Total intracranial compliance is a complex, nonlinear relationship among the different compartmental compliances of the intracranial system (i.e., cerebrospinal fluid, arterial and venous circulations). The pulse amplitude of the ICP waveform (AMP) can approximate the compliance of the cerebral arterial bed (relating to the arterial circulation compliance), which is modulated by cerebrovascular reactivity [20,21,22, 24]. The clinical utility of this novel tool to obtain a noninvasive CA index will rely on future prospective trials with targeted, CA-directed therapy showing significant clinical benefits and improved patient outcomes. Such clinical trials of autoregulation-guided hemodynamic management are ongoing and have shown early promise in patients with traumatic brain injuries and patients with acute ischemic stroke undergoing large vessel recanalization [29, 30]. Whether nPAx could be used to guide therapeutic interventions in these or other patient populations remains to be further defined.

Invasive devices remain the gold standard for ICP monitoring; however, they can be associated with significant complications [9]. Given the evidence from our data that the ICP waveform morphology can be recorded noninvasively to obtain a cerebrovascular reactivity index, this has the potential to increase our pathophysiologic understanding of intracranial complications of several diseases. Furthermore, our findings suggest that nPAx can be estimated in a vast majority of patients who traditionally are not considered good candidates for invasive ICP probe placement, which potentially may help expand its clinical use.

This study has several limitations. This is a small retrospective single-center study. Different monitoring periods as well as different treatment protocols (such as presence/mode of ventilation, sedative medications, and cerebral edema optimization) were used during monitoring sessions. Therefore, we cannot rule out the impact of treatment on cerebral dynamics. Another limitation is the presence of a heterogeneous population with brain injury. It is unknown if the presence of intracranial hematoma, cerebral edema, or subarachnoid blood affects the ability to obtain a noninvasive ICP waveform.
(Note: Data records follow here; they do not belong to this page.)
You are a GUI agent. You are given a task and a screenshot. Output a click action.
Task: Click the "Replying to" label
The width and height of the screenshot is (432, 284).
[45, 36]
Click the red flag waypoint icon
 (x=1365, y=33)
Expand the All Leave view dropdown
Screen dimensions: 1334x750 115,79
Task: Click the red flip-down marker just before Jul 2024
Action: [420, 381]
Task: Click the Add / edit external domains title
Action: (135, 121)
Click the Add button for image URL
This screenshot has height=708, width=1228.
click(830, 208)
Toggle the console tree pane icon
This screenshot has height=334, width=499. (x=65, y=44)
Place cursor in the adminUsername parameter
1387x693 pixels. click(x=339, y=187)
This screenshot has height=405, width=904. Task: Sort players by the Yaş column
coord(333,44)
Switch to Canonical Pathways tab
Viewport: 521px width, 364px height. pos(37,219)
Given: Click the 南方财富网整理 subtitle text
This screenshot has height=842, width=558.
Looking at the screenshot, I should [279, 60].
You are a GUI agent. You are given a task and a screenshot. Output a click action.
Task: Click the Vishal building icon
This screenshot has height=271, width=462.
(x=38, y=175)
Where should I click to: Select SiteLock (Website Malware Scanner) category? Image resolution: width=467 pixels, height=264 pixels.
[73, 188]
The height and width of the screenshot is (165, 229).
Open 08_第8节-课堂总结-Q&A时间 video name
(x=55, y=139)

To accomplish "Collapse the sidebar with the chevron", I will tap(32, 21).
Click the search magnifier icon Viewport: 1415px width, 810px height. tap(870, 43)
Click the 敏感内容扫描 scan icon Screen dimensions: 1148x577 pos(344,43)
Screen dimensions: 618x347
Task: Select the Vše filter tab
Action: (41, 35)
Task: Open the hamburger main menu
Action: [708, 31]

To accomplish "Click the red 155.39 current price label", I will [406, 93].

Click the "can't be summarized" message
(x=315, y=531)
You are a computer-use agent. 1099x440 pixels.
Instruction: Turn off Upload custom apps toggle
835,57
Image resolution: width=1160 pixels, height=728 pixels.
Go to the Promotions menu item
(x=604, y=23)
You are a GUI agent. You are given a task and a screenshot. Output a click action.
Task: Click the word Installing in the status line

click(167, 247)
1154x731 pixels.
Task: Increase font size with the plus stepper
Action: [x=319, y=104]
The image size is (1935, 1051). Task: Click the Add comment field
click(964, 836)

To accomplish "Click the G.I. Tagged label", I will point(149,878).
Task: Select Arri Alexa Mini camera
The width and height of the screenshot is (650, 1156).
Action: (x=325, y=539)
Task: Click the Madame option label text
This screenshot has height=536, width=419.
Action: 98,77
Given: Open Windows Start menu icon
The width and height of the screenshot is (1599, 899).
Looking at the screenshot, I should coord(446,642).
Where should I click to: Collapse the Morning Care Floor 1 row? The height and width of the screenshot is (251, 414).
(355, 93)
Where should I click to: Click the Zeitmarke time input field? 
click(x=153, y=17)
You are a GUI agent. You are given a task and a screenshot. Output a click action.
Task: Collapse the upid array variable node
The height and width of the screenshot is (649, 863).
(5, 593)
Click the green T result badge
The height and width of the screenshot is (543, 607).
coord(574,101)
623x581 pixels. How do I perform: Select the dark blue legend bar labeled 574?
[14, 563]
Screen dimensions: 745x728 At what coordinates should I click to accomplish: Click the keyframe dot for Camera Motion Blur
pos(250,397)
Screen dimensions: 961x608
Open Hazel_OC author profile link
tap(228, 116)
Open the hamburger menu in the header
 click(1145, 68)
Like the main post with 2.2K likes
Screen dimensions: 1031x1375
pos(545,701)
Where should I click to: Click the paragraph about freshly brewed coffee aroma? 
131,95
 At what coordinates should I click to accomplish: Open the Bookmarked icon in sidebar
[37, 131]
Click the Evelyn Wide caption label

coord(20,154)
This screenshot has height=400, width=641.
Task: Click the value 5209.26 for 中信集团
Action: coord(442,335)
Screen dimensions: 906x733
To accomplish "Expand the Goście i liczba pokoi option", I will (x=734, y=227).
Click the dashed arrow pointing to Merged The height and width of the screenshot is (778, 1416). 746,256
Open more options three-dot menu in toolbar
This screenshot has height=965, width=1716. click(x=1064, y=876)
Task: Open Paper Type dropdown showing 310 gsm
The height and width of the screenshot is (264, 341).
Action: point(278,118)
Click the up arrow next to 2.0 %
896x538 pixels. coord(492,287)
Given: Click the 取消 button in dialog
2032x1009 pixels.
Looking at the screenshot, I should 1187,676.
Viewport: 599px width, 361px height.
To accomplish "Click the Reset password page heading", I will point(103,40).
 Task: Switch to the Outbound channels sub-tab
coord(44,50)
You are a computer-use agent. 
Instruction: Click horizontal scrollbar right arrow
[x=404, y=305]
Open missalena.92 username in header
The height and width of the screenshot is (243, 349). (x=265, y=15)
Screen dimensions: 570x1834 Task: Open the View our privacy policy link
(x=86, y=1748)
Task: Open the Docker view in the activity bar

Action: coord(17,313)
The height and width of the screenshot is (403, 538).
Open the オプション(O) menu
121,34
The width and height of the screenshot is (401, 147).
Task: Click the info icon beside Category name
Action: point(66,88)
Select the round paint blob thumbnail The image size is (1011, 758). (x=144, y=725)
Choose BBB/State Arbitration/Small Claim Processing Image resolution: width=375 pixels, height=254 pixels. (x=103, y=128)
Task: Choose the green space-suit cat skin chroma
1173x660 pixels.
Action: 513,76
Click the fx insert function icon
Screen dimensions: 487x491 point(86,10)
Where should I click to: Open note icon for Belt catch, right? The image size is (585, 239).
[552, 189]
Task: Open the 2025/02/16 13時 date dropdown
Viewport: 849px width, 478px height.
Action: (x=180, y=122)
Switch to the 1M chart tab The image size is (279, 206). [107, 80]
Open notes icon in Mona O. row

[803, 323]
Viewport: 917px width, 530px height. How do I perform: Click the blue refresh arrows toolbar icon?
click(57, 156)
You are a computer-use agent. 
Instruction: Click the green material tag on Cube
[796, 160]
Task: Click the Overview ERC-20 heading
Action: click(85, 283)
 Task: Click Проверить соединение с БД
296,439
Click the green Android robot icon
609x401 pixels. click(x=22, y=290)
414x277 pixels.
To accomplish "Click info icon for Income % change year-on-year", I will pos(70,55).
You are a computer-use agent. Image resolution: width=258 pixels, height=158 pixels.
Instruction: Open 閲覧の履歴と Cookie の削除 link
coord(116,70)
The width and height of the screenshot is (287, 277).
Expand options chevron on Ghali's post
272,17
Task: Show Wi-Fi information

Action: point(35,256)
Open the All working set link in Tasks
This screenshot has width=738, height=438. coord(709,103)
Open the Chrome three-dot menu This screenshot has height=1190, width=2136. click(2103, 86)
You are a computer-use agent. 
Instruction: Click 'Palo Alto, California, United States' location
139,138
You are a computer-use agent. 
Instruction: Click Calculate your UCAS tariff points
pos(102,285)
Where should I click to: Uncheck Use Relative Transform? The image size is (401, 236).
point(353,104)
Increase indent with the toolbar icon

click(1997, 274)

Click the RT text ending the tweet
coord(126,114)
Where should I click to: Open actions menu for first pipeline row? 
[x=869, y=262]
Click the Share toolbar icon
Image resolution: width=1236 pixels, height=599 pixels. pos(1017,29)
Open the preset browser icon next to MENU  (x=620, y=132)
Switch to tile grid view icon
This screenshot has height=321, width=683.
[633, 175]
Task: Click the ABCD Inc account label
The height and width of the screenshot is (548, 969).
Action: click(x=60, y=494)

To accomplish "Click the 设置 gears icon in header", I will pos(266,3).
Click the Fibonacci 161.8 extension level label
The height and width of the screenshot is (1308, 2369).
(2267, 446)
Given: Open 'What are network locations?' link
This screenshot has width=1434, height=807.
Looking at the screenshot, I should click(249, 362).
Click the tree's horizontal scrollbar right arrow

The heterogeneous group of patients and monitoring conditions support the noninvasive device’s adaptability and performance in various settings. The mechanical extensometer’s sensor pin cannot allow for prolonged monitoring periods without consequence of skin breakdown. Unlike its invasive counterpart, this sensor has a limited role in continuous monitoring; however, serial daily monitoring can still detect changes in cerebral dynamics, and an improved design of the sensor may eventually allow for safe continuous monitoring.

Obtaining the noninvasive ICP waveform using the mechanical extensometer device was easily prone to artifactual noise (such as a strong respiratory pattern) that could eliminate the waveform, as well as the need currently for manual artifact removal, which can be time consuming. Although artifact removal is currently performed manually, it is feasible that computer algorithms could be developed to aid in this task. The presence of these factors and other sources of special cause variation undoubtedly contributed to large confidence intervals in the Bland–Altman analysis. An examination and elimination of their effect will reduce the observed differences between the methods that are clinically acceptable. Despite these limitations, the main aim of this investigation was to test agreement between invasive and noninvasive methods for PAx calculation, which was found to be comparable.

Conclusions

PAx can be calculated by conventional and noninvasive ICP monitoring in a statistically significant evaluation with strong agreement. Further study of the applications of this clinical tool is warranted, with the goal of intervening early to improve neurologic outcomes following acute brain injuries.